Written problem: Copy every line of the entries below word for word, leaving out the pictures.
☆ ☆ ☆ ☆ ☆ ☆ ☆
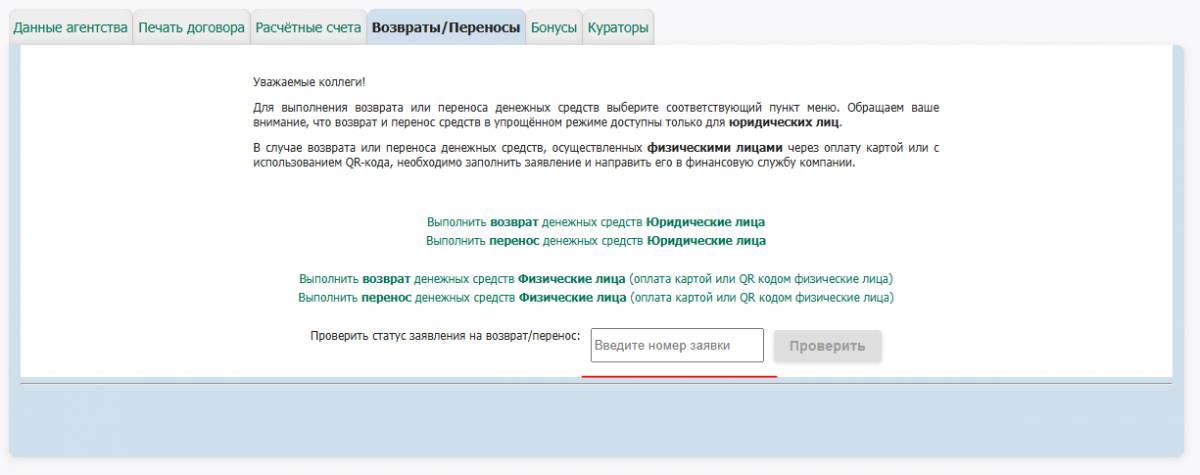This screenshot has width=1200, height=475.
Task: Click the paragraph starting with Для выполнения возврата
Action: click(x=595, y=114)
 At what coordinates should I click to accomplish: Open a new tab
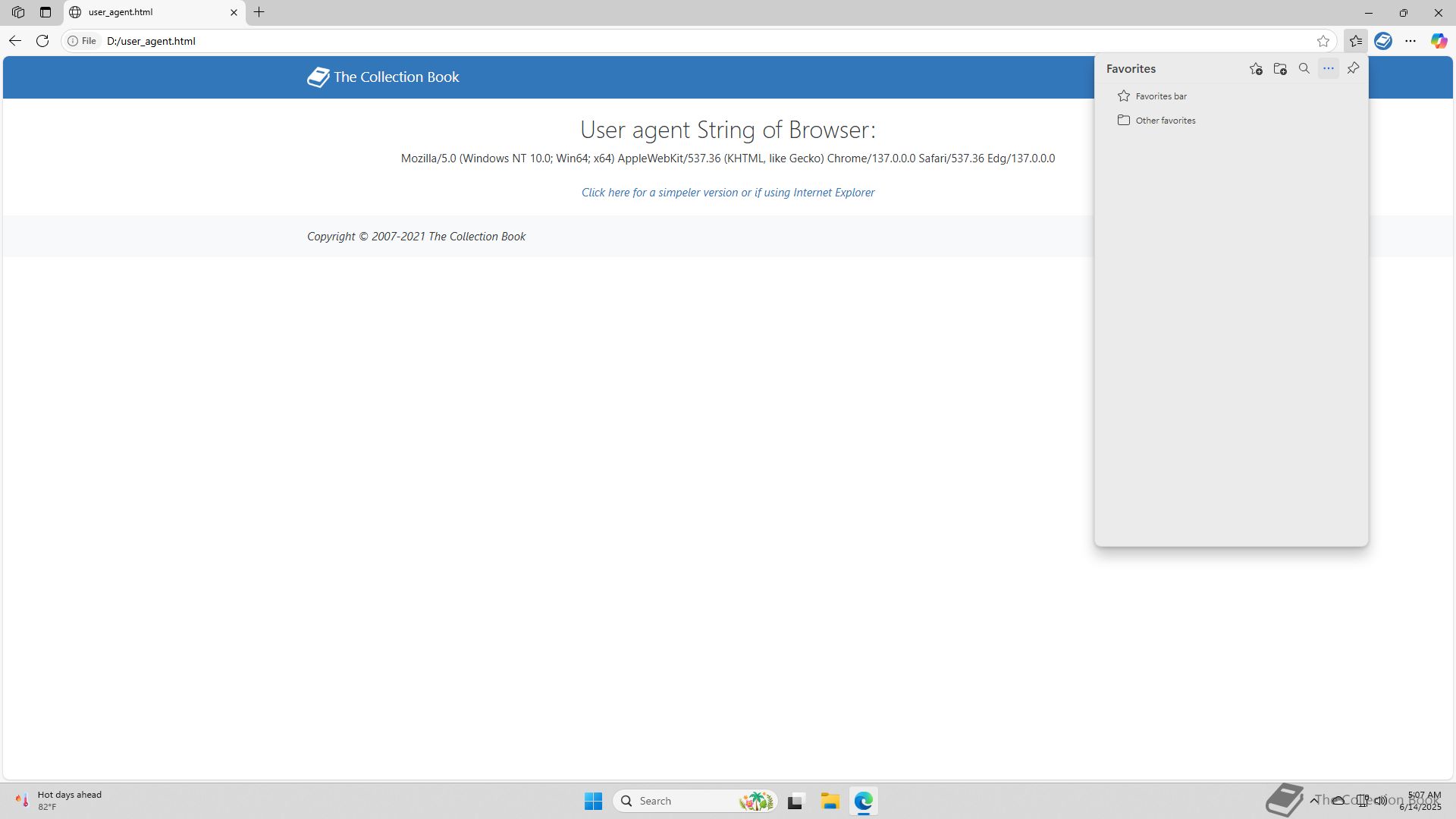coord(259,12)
☆ ☆ ☆ ☆ ☆ ☆ ☆
Written response:
This screenshot has width=1200, height=475.
Task: Click the paragraph starting with Для выполнения возврата
Action: click(x=595, y=114)
 At what coordinates should I click to accomplish: Open a new tab
coord(259,12)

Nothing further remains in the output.